▶ DOCUMENT PASSAGE
□ □ □
Function for finding the distance between a point and an edge in java

Question

Does anyone have a function in java for finding the shortest distance between a point and a line segment/edge? Every example I find is in another language and uses a bunch of sub functions. It can't be based on the assumption that they are perpendicular.

Update

I ported over a python function to java. If anyone is good at math and can verify I would appreciate it. x and y is the point, and other params are for the line segment.

public float pDistance(float x, float y, float x1, float y1, float x2, float y2) {

          float A = x - x1;
          float B = y - y1;
          float C = x2 - x1;
          float D = y2 - y1;

          float dot = A * C + B * D;
          float len_sq = C * C + D * D;
          float param = -1;
          if (len_sq != 0) //in case of 0 length line
              param = dot / len_sq;

          float xx, yy;

          if (param < 0) {
            xx = x1;
            yy = y1;
          }
          else if (param > 1) {
            xx = x2;
            yy = y2;
          }
          else {
            xx = x1 + param * C;
            yy = y1 + param * D;
          }

          float dx = x - xx;
          float dy = y - yy;
          return (float) Math.sqrt(dx * dx + dy * dy);
        }

Answer 1

We can simplify things a bit. You don't need to calculate param. What you can do is find a vector v at right angles to the line. The take the dot product of that with the vector (A,B). In 2D its easy enough to find the vector orthogonal to (C,D), its just (-D,C).

public float pDistance(float x, float y, float x1, float y1, float x2, float y2) {

      float A = x - x1; // position of point rel one end of line
      float B = y - y1;
      float C = x2 - x1; // vector along line
      float D = y2 - y1;
      float E = -D; // orthogonal vector
      float F = C;

      float dot = A * E + B * F;
      float len_sq = E * E + F * F;

      return (float) Math.abs(dot) / Math.sqrt(len_sq);
    }

If you are worried about performance is can be easier to work with the squared distances then the last line would be

      return (float) dot * dot / len_sq;

This saves having to calculate a square root. So if you want to calculate the closest edge, find the squared distances to each edge and select the smallest.
□ □ □
▶ SUPPLIED ENTRIES

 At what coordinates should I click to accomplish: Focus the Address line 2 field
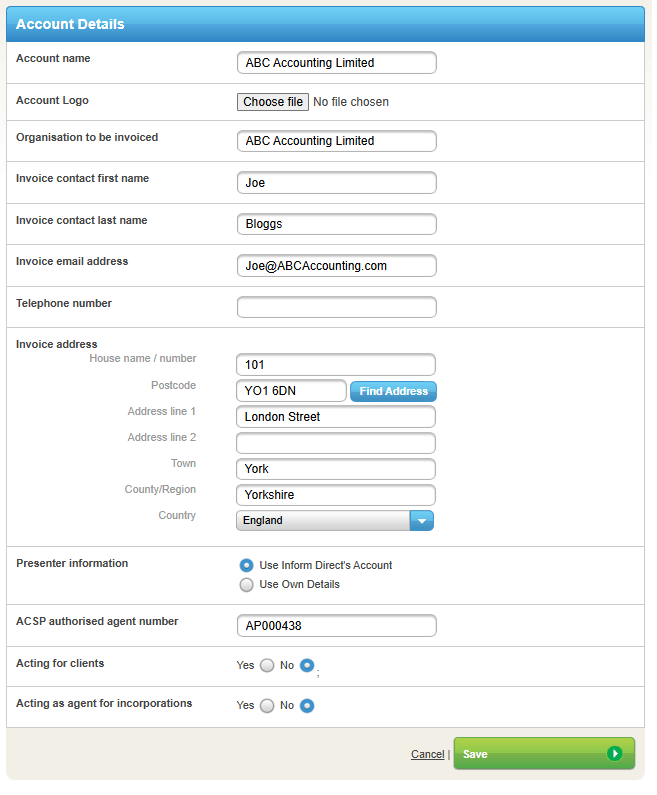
□ □ □
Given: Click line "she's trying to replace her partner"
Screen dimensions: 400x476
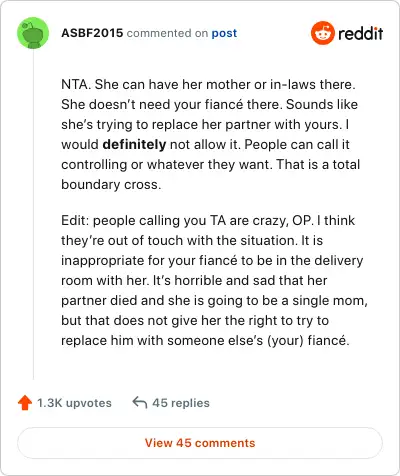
□ □ □
▶ PROBLEM STATEMENT
In the Java thread on point-to-segment distance, which vector does the first answer give as orthogonal to (C,D) in 2D?

▶ SOLUTION TO THE PROBLEM
(-D,C)